Records shown:
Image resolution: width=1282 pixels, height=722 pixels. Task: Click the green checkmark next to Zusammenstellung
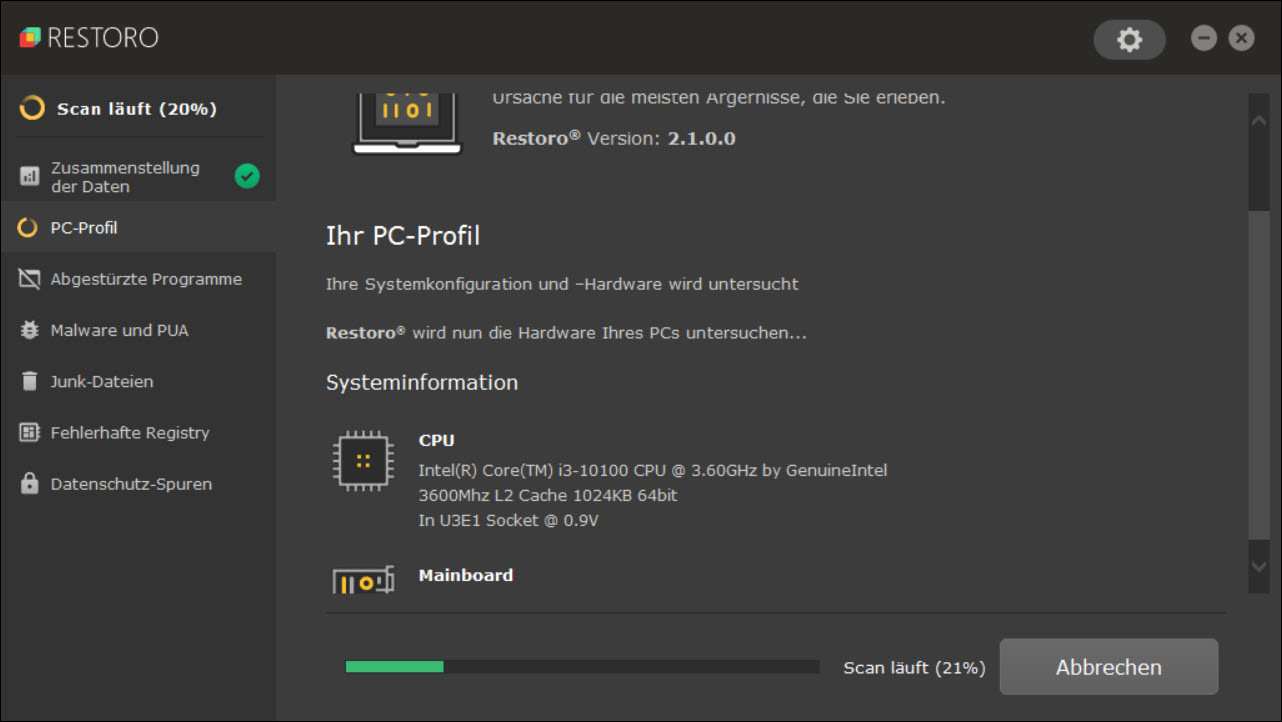[247, 176]
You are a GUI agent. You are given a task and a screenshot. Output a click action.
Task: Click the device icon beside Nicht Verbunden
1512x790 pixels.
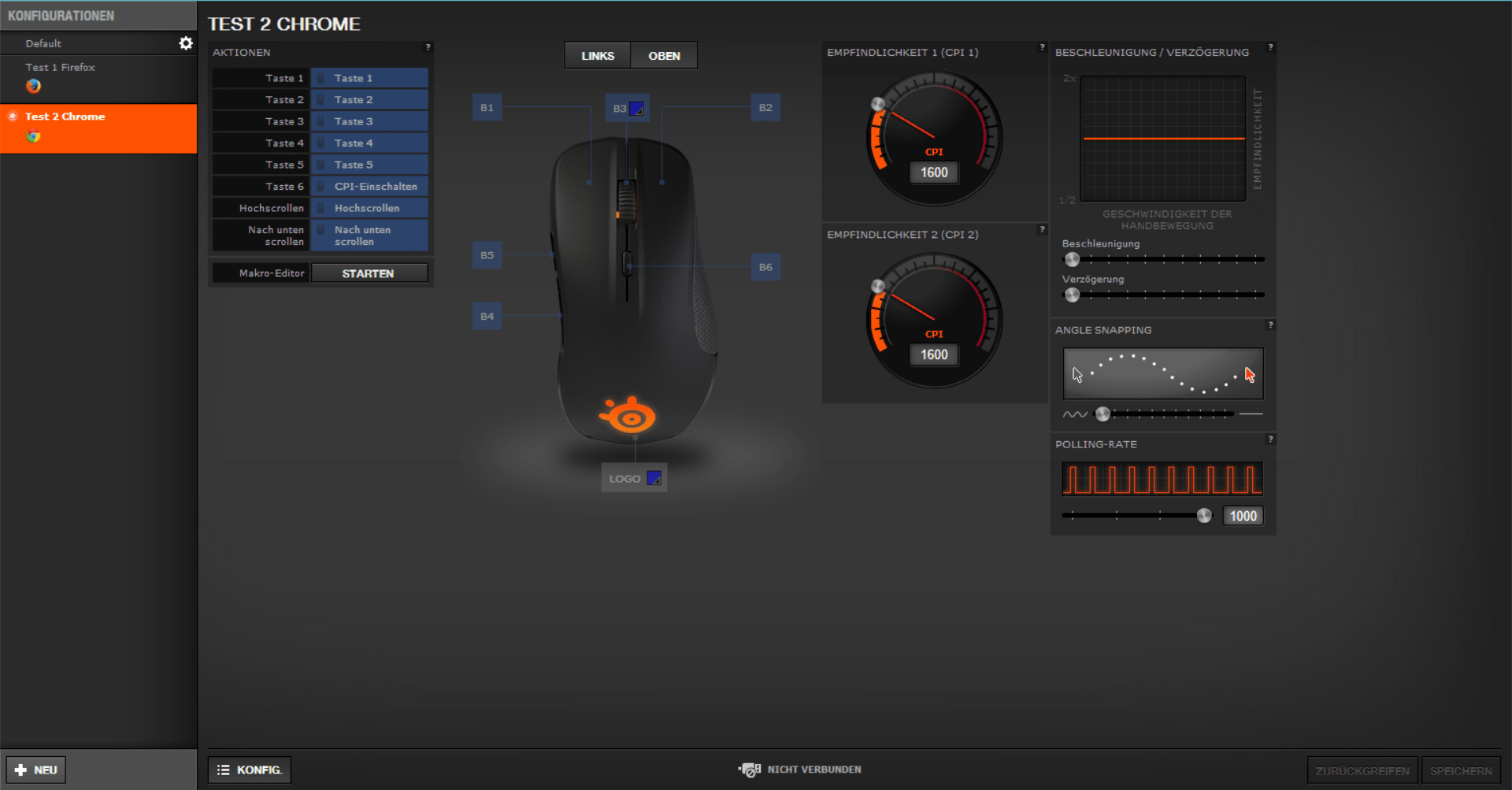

Do this:
Write out all of the entries again, including their requests, but increase every coordinate in the answers by 135. Omit the pictures from your version.

Result:
Image resolution: width=1282 pixels, height=722 pixels. Task: Click the green checkmark next to Zusammenstellung
[382, 311]
You are a GUI agent. You are given a task and a screenshot. Output a click action.
Task: Click the device icon beside Nicht Verbunden
1512x790 pixels.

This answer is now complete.